SHIP is also working to document seed from our collection of Center for Plant Conservation (CPC) plants. All records for the image initiative are catalogued in the arboretum's collections management database, BG-BASE. Search functionality is hosted by the Royal Botanic Garden, Edinburgh, Scotland, UK.

The Arnold Arboretum's Seed Herbarium collections can be viewed in the online herbarium database and can be searched by entering the scientific name, family name, or Arboretum accession number.
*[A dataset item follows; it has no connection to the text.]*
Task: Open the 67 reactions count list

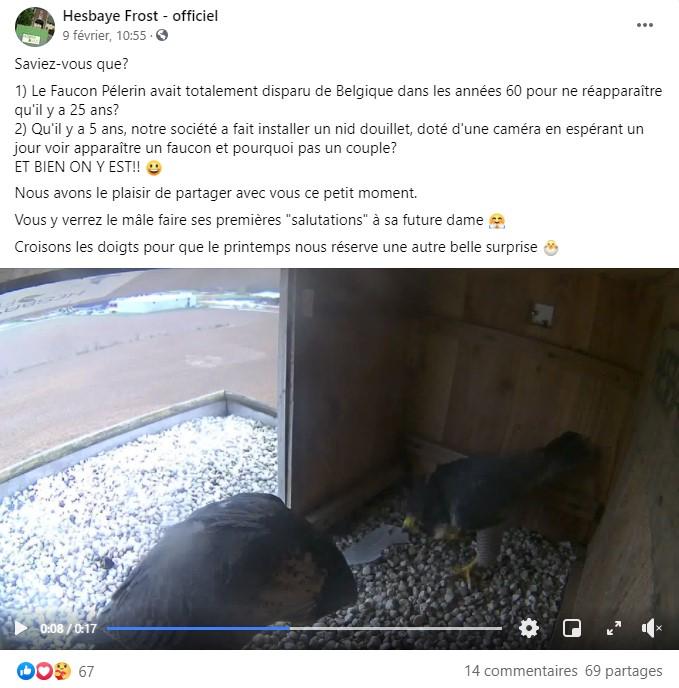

To date, seeds of the following genera are available through this resource: Abies, Acacia, Acer, Actinidia, Albizia, Alnus, Amorpha, Andromeda, Aralia, Arctostaphylos, Aronia, Berberis, Betula, Broussonetia, Buddleia, Callicarpa, Calycanthus, Carpinus, Carya, Cedrus, Celastrus, Celtis, Cephalanthus, Cercidiphyllum, Ceonothus, Elliottia, Enkianthus, Erica, Fagus, Ilex, Rhododendron, Stewartia, Syringa, Tsuga, Zabelia. The SHIP team has also compiled a gallery of closely allied species. The digital format and online availability allows for specimens to be used for study and comparison in new ways by online users all around the world.